Develop Java MapReduce programs for Hadoop on HDInsight

Learn how to use Apache Maven to create a Java-based MapReduce application, then run it with Hadoop on Azure HDInsight.

Prerequisites

  • Java JDK 8 or later (or an equivalent, such as OpenJDK)...

    Note

    HDInsight versions 3.4 and earlier use Java 7. HDInsight 3.5 uses Java 8.

  • Apache Maven

Configure development environment

The following environment variables may be set when you install Java and the JDK. However, you should check that they exist and that they contain the correct values for your system.

  • JAVA_HOME - should point to the directory where the Java runtime environment (JRE) is installed. For example, on an OS X, Unix or Linux system, it should have a value similar to /usr/lib/jvm/java-7-oracle. In Windows, it would have a value similar to c:\Program Files (x86)\Java\jre1.7

  • PATH - should contain the following paths:

    • JAVA_HOME (or the equivalent path)

    • JAVA_HOME\bin (or the equivalent path)

    • The directory where Maven is installed

Create a Maven project

  1. From a terminal session, or command line in your development environment, change directories to the location you want to store this project.

  2. Use the mvn command, which is installed with Maven, to generate the scaffolding for the project.

    mvn archetype:generate -DgroupId=org.apache.hadoop.examples -DartifactId=wordcountjava -DarchetypeArtifactId=maven-archetype-quickstart -DinteractiveMode=false
    

    This command creates a directory with the name specified by the artifactID parameter (wordcountjava in this example.) This directory contains the following items:

    • pom.xml - The Project Object Model (POM) that contains information and configuration details used to build the project.

    • src - The directory that contains the application.

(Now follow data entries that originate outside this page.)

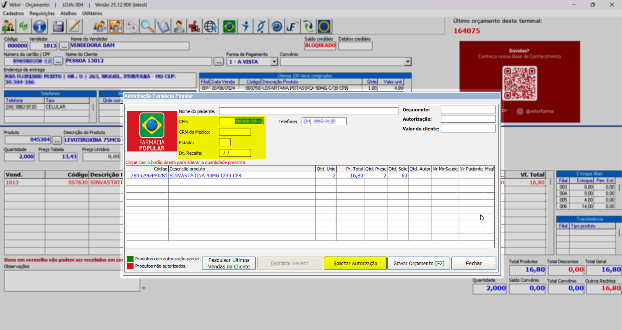Open the Utilitários menu
Image resolution: width=622 pixels, height=330 pixels.
click(x=92, y=13)
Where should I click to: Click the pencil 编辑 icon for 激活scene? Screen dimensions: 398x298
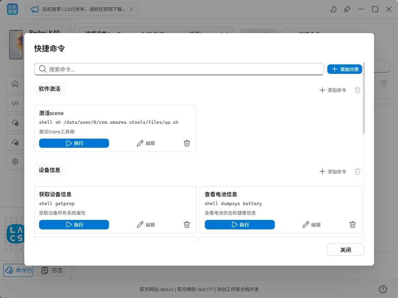(140, 143)
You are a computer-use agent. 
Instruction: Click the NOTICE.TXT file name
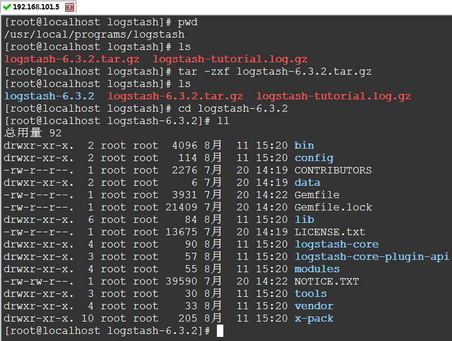click(x=326, y=281)
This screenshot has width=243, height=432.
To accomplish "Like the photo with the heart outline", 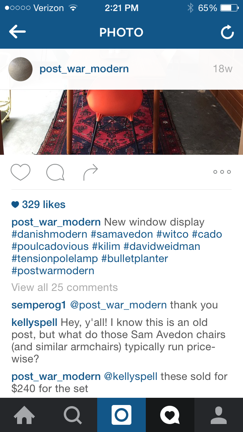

  3. Delete the src/test/java/org/apache/hadoop/examples/apptest.java file. It is not used in this example.

Add dependencies

  1. Edit the pom.xml file and add the following text inside the <dependencies> section:

     <dependency>
         <groupId>org.apache.hadoop</groupId>
         <artifactId>hadoop-mapreduce-examples</artifactId>
         <version>2.7.3</version>
         <scope>provided</scope>
     </dependency>
     <dependency>
         <groupId>org.apache.hadoop</groupId>
         <artifactId>hadoop-mapreduce-client-common</artifactId>
         <version>2.7.3</version>
         <scope>provided</scope>
     </dependency>
     <dependency>
         <groupId>org.apache.hadoop</groupId>
         <artifactId>hadoop-common</artifactId>
         <version>2.7.3</version>
         <scope>provided</scope>
     </dependency>
    

    This defines required libraries (listed within <artifactId>) with a specific version (listed within <version>). At compile time, these dependencies are downloaded from the default Maven repository. You can use the Maven repository search to view more.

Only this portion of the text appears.